Bootstrap resampling builds trees using subsets of the aligned DNA matrix. The result being many trees that are all possible alternatives to the best tree. The places where these trees diverge from one another shows where the analysis is uncertain about the tree topology.
To do a RAxML bootstrap we set the flag -f -x and -N: This one will do 20 iterations of the tree construction with sampled aligned sequence data.
./raxml -f a -p 12345 -x 12345 -N 20 -s out.phy -m GTRCAT -n boot1
And we need a second call to raxml to summarize the 20 trees into one “consensus” tree.
./raxml -f b -t ref -z RAxML_bootstrap.boot1 -m GTRCAT -n consensus
library(ggtree)
## Registered S3 method overwritten by 'treeio':
## method from
## root.phylo ape
## ggtree v1.99.1 For help: https://yulab-smu.github.io/treedata-book/
##
## If you use ggtree in published research, please cite the most appropriate paper(s):
##
## [36m-[39m Guangchuang Yu, Tommy Tsan-Yuk Lam, Huachen Zhu, Yi Guan. Two methods for mapping and visualizing associated data on phylogeny using ggtree. Molecular Biology and Evolution 2018, 35(12):3041-3043. doi: 10.1093/molbev/msy194
## [36m-[39m Guangchuang Yu, David Smith, Huachen Zhu, Yi Guan, Tommy Tsan-Yuk Lam. ggtree: an R package for visualization and annotation of phylogenetic trees with their covariates and other associated data. Methods in Ecology and Evolution 2017, 8(1):28-36, doi:10.1111/2041-210X.12628
best <- read.tree('RAxML_bestTree.boot1')
best
##
## Phylogenetic tree with 14 tips and 12 internal nodes.
##
## Tip labels:
## K.lactis, E.gossypii, A.thaliana, C.elegans, D.melanoga, A.gambiae, ...
##
## Rooted; includes branch lengths.
ggtree(best) + geom_tiplab()
We can add bootstrap consensus values (0 to 100) on the nodes of the best tree to see how well supported this hypothetical tree really is.
library(ggtree)
tree <- read.tree('RAxML_bipartitions.boot1')
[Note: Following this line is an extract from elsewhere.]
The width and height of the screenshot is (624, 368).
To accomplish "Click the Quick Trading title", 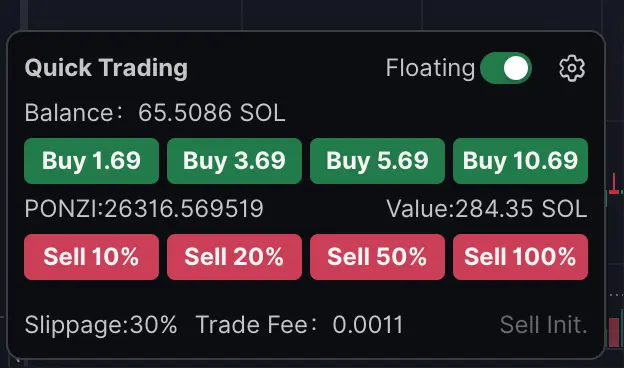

ggtree(tree) + geom_tiplab() + geom_nodelab(size=5, col='red')
In general the field of phylogenetics has moved towards larger, multigene or whole genome datasets to attempt to better solve the tree of life. However, with larger datasets come greater computational challenges and pitfalls as analyses like the example above do not scale well to very large datasets.
Using this file construct a phylogenetic tree and plot it using ggtree. Post the tree to #plots channel on Slack by Monday along with commentary on any challenges to building this tree that come up.